┌──

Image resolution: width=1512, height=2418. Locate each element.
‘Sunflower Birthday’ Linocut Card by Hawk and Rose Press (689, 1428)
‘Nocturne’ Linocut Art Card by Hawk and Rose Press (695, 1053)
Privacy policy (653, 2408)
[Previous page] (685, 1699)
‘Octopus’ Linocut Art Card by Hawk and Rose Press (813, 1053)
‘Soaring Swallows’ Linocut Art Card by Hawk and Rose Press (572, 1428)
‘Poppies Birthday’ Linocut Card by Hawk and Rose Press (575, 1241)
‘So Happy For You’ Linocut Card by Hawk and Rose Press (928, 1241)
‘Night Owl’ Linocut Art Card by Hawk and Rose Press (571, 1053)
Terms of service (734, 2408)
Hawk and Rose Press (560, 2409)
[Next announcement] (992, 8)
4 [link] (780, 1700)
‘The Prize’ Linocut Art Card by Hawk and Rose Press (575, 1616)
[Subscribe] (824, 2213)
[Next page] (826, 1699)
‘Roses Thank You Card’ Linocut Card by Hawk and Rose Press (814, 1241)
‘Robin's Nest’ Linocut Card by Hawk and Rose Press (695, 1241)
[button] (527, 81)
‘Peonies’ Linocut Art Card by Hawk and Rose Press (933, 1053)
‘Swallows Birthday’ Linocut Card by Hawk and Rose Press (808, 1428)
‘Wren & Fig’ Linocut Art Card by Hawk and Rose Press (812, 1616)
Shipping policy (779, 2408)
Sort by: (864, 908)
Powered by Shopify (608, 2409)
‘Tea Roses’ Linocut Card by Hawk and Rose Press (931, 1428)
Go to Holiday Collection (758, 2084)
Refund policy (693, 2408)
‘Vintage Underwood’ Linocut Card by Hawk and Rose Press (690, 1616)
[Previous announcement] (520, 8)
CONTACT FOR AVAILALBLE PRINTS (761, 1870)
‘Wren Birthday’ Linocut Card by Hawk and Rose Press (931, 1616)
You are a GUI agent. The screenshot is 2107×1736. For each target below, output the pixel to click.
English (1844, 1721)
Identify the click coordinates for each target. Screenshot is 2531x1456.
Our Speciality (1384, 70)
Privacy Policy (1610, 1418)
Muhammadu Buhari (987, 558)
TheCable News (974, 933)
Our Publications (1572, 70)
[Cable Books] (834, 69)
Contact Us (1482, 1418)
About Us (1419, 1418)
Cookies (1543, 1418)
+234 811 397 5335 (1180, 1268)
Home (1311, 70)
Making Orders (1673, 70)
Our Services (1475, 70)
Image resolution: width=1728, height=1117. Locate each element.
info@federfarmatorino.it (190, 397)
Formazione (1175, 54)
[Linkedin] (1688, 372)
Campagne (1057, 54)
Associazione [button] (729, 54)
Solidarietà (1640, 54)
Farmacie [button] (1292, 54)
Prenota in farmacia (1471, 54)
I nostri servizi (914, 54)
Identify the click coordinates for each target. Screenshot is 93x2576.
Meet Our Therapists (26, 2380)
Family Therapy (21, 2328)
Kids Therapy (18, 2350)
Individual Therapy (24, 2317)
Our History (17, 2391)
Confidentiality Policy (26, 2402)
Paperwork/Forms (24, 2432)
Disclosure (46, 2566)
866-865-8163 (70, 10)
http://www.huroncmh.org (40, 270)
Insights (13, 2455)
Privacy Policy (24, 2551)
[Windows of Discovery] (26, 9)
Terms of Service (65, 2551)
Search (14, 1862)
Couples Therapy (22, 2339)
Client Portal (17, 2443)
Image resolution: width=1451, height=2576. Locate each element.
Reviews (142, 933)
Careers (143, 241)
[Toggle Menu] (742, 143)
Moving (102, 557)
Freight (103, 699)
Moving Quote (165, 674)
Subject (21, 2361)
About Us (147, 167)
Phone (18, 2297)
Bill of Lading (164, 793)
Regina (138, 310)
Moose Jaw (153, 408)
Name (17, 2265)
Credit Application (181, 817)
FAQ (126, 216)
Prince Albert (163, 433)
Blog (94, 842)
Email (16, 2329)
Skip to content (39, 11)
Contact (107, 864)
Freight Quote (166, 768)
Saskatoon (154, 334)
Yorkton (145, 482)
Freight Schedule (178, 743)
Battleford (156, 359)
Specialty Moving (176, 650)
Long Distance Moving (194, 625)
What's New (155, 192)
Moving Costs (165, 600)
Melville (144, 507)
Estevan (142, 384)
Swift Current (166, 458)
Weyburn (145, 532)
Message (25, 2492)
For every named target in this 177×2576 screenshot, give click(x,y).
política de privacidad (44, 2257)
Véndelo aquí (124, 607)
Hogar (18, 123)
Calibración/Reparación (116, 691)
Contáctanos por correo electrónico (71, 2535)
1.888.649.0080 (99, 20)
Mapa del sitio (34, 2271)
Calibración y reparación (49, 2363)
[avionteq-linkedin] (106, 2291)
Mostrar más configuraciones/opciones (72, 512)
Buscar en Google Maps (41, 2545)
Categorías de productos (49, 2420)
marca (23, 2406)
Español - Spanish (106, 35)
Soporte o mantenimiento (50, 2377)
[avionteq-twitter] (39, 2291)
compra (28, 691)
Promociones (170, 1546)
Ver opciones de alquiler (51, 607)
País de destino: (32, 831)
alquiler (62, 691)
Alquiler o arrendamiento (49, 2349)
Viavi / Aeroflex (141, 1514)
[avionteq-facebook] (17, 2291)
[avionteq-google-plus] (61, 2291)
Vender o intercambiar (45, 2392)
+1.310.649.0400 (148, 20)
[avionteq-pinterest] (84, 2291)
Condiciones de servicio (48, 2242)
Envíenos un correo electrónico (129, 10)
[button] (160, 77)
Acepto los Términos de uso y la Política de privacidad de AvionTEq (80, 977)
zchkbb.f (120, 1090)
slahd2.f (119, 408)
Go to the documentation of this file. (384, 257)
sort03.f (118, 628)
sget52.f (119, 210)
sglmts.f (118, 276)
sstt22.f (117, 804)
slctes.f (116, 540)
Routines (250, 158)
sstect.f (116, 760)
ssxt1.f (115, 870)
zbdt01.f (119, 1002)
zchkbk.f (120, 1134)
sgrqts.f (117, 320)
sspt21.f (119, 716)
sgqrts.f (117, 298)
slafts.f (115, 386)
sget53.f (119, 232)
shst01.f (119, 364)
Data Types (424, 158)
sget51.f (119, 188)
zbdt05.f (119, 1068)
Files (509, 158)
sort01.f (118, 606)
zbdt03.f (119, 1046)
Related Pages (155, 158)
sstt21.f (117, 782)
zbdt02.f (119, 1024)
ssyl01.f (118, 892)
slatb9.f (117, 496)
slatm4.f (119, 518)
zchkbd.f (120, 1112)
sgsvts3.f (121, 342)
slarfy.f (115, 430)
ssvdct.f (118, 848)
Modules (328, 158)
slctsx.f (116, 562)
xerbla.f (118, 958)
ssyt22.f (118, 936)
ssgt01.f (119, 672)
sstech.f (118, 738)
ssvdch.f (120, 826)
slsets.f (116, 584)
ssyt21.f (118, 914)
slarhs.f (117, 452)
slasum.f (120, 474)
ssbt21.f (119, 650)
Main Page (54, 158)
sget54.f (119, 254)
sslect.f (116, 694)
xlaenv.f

└──

**Task item:** Go back to the listing above. Copy word for word the lines from the one with "Terms of Service (65, 2551)" through the one with "Español - Spanish (106, 35)", and nothing more.

**Written response:**
Terms of Service (65, 2551)
Search (14, 1862)
Couples Therapy (22, 2339)
Client Portal (17, 2443)
Image resolution: width=1451, height=2576. Locate each element.
Reviews (142, 933)
Careers (143, 241)
[Toggle Menu] (742, 143)
Moving (102, 557)
Freight (103, 699)
Moving Quote (165, 674)
Subject (21, 2361)
About Us (147, 167)
Phone (18, 2297)
Bill of Lading (164, 793)
Regina (138, 310)
Moose Jaw (153, 408)
Name (17, 2265)
Credit Application (181, 817)
FAQ (126, 216)
Prince Albert (163, 433)
Blog (94, 842)
Email (16, 2329)
Skip to content (39, 11)
Contact (107, 864)
Freight Quote (166, 768)
Saskatoon (154, 334)
Yorkton (145, 482)
Freight Schedule (178, 743)
Battleford (156, 359)
Specialty Moving (176, 650)
Long Distance Moving (194, 625)
What's New (155, 192)
Moving Costs (165, 600)
Melville (144, 507)
Estevan (142, 384)
Swift Current (166, 458)
Weyburn (145, 532)
Message (25, 2492)
For every named target in this 177×2576 screenshot, give click(x,y).
política de privacidad (44, 2257)
Véndelo aquí (124, 607)
Hogar (18, 123)
Calibración/Reparación (116, 691)
Contáctanos por correo electrónico (71, 2535)
1.888.649.0080 (99, 20)
Mapa del sitio (34, 2271)
Calibración y reparación (49, 2363)
[avionteq-linkedin] (106, 2291)
Mostrar más configuraciones/opciones (72, 512)
Buscar en Google Maps (41, 2545)
Categorías de productos (49, 2420)
marca (23, 2406)
Español - Spanish (106, 35)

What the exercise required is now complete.